== The data
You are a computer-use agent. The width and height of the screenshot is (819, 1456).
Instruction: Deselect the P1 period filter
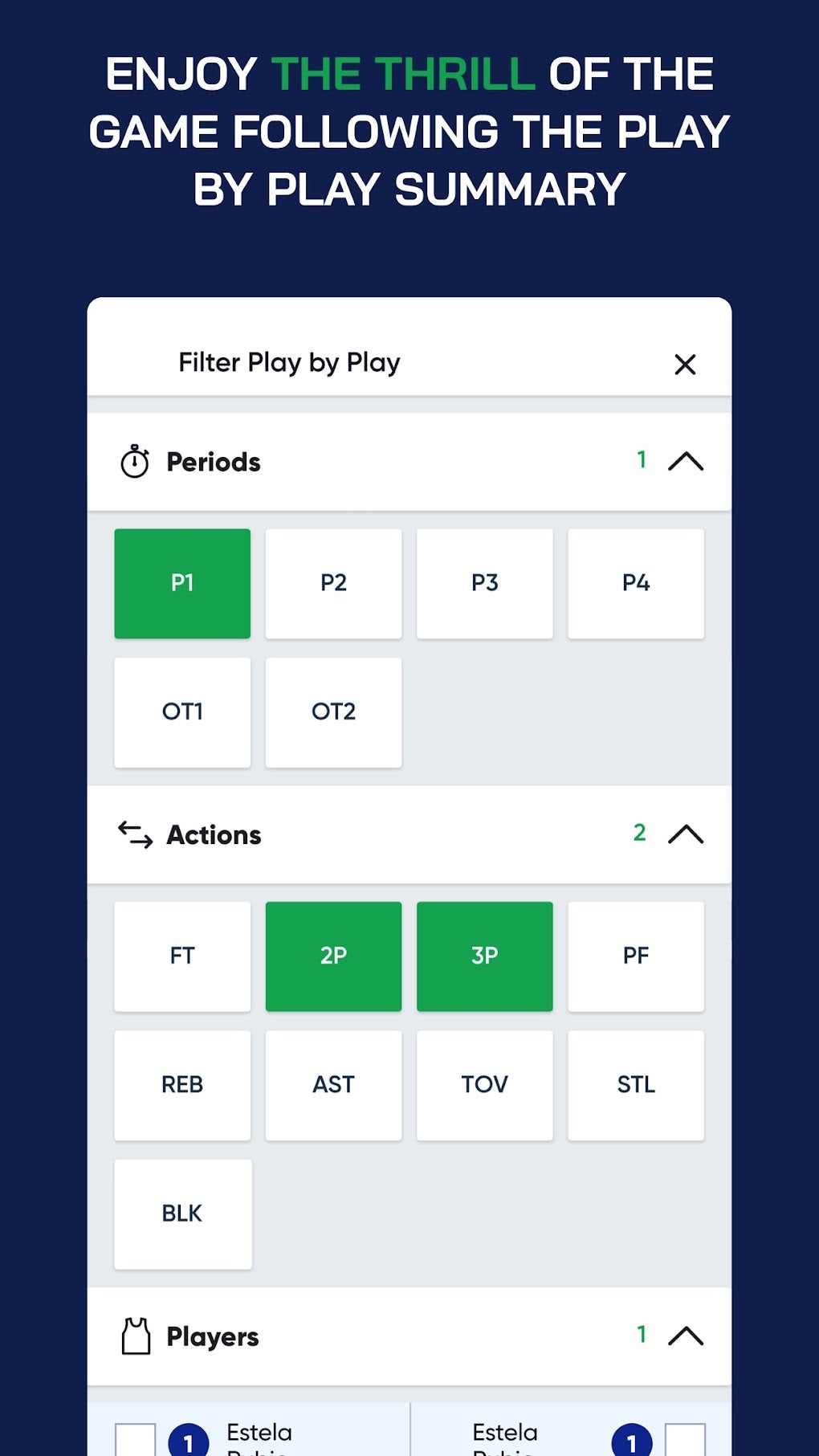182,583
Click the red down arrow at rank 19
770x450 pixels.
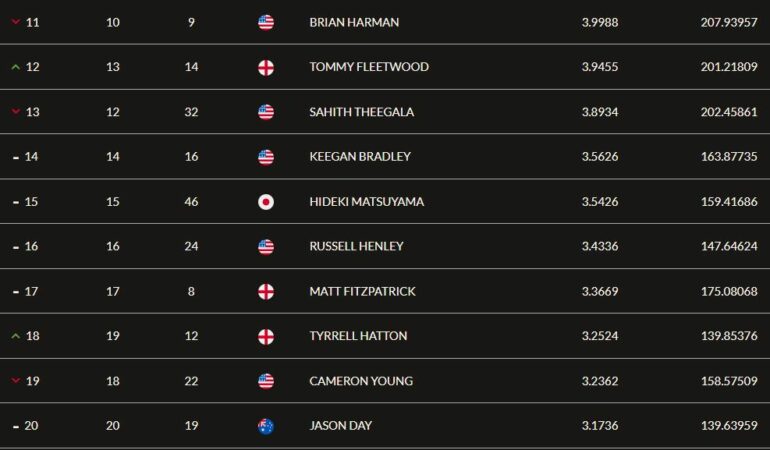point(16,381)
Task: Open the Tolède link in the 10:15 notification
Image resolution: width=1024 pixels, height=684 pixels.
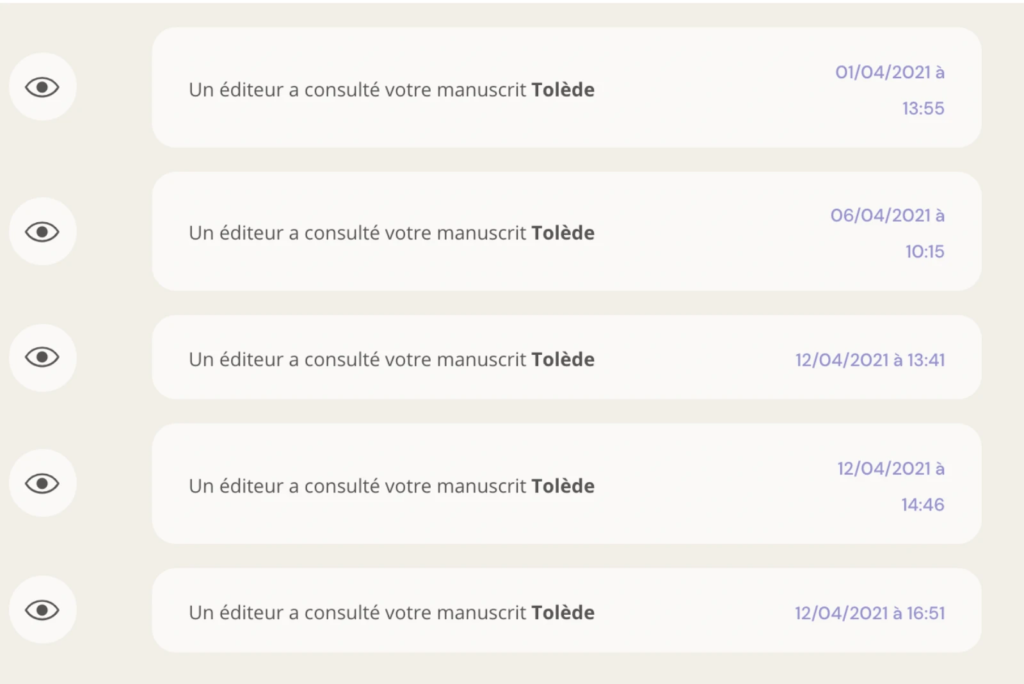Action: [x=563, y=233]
====
Task brief: Copy the whole listing above word for word but do not carry over the pictures.

Result below:
You are a computer-use agent. The width and height of the screenshot is (819, 1456).
Instruction: Deselect the P1 period filter
182,583
Click the red down arrow at rank 19
770x450 pixels.
point(16,381)
Task: Open the Tolède link in the 10:15 notification
Image resolution: width=1024 pixels, height=684 pixels.
Action: [x=563, y=233]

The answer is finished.